Avatar (2009), written and directed by James Cameron, is a difficult movie to place in terms of genre. Sure, you could simply say that it was sci-fi/fantasy, but the movie goes much deeper. It is a movie about war, romance, comedy, drama and its setting is one of sci-fi and fantasy, but somehow this movie gives us thoughts of our past, the present, and our only seemingly distant future.
The movie takes place in the 2150’s where Jake Sulley, a paraplegic marine, takes on a job that only he can do. His twin brother was a driver of a being known as an Avatar, a genetically cloned being designed to be connected to and operated from a remote location. With his brother deceased and the only remaining genetic match being his own, Jake Sulley must learn to operate the Avatar and learn the ways of the N’avi people from which the clone was based.

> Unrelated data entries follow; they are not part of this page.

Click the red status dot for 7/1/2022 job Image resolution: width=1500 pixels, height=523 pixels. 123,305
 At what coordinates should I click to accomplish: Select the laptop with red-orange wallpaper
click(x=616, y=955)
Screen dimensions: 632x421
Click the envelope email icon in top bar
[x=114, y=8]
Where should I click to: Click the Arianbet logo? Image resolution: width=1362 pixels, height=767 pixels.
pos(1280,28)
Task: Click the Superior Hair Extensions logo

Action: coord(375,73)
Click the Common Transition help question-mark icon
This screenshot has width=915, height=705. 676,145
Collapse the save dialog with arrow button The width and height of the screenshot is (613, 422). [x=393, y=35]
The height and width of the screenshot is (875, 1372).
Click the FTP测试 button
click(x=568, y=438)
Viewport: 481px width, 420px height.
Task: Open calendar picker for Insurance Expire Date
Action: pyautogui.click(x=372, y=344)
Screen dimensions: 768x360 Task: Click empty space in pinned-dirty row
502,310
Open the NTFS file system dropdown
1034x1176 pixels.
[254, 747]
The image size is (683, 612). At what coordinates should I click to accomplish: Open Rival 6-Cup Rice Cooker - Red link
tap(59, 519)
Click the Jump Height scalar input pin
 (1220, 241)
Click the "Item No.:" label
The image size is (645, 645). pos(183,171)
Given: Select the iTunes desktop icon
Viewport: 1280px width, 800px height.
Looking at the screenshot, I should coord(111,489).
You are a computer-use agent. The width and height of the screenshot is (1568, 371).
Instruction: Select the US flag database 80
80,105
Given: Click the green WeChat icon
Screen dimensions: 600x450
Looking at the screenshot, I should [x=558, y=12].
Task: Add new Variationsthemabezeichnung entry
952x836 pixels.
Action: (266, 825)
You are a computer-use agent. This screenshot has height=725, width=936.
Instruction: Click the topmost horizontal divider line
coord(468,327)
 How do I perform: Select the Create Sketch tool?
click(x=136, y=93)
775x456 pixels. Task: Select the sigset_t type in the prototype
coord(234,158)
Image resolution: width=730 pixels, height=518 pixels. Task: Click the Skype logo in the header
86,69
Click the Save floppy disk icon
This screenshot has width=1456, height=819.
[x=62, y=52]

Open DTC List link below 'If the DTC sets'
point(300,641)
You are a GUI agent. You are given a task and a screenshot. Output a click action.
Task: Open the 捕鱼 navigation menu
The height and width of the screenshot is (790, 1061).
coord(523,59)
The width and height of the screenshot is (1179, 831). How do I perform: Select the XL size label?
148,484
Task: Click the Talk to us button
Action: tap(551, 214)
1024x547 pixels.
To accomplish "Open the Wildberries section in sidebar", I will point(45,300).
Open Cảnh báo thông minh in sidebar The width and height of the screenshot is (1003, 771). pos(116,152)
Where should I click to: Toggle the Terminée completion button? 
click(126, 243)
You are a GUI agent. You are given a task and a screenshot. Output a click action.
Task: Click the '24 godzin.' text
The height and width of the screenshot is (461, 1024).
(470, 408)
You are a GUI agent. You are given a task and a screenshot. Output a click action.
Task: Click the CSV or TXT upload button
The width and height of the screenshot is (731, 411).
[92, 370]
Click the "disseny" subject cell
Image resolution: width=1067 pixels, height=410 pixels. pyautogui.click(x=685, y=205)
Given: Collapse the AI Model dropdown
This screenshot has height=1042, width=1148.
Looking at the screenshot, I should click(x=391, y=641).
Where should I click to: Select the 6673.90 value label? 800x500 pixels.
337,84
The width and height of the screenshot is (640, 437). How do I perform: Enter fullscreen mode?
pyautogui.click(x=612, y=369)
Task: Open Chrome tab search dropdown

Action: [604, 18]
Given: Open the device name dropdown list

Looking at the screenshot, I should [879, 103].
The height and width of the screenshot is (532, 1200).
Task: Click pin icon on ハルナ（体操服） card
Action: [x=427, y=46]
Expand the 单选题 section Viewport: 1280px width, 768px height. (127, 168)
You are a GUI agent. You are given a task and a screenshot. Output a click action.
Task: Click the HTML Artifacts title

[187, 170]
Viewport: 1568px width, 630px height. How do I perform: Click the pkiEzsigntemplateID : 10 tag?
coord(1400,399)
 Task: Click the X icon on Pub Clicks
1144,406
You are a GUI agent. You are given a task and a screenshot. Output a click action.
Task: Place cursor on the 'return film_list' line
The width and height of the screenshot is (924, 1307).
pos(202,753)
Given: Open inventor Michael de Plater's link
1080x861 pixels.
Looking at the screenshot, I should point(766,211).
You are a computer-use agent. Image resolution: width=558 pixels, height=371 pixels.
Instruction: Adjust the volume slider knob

There are so many elements to this film that I found enjoyable. For one thing, you could clearly tell that the planets of Earth and Pandora are very different. They create one obvious difference through a gas that is poisonous to humans, but really it goes as deep as the very colors of Pandora are far richer than most of anything we see on Earth. If you could take the Northern Lights and paint the world with them, you would have something like Pandora. Also, the way of life the Natives live by is entirely different from the “civilized” way. It is very similar, however, to the ways the natives to the U.S. lived.
This is where the theme of the movie comes in to play. Avatar was a retelling of a story we all know should know from history lessons. The explorers arrive on a newly discovered piece of land, currently known as the United States, and begin to claim chunks of it before they realize it is occupied. In order to obtain more land, the explorers begin warring with the natives. A very similar story is unraveled in Avatar, but with many twists to keep the audience always wondering just what will happen next.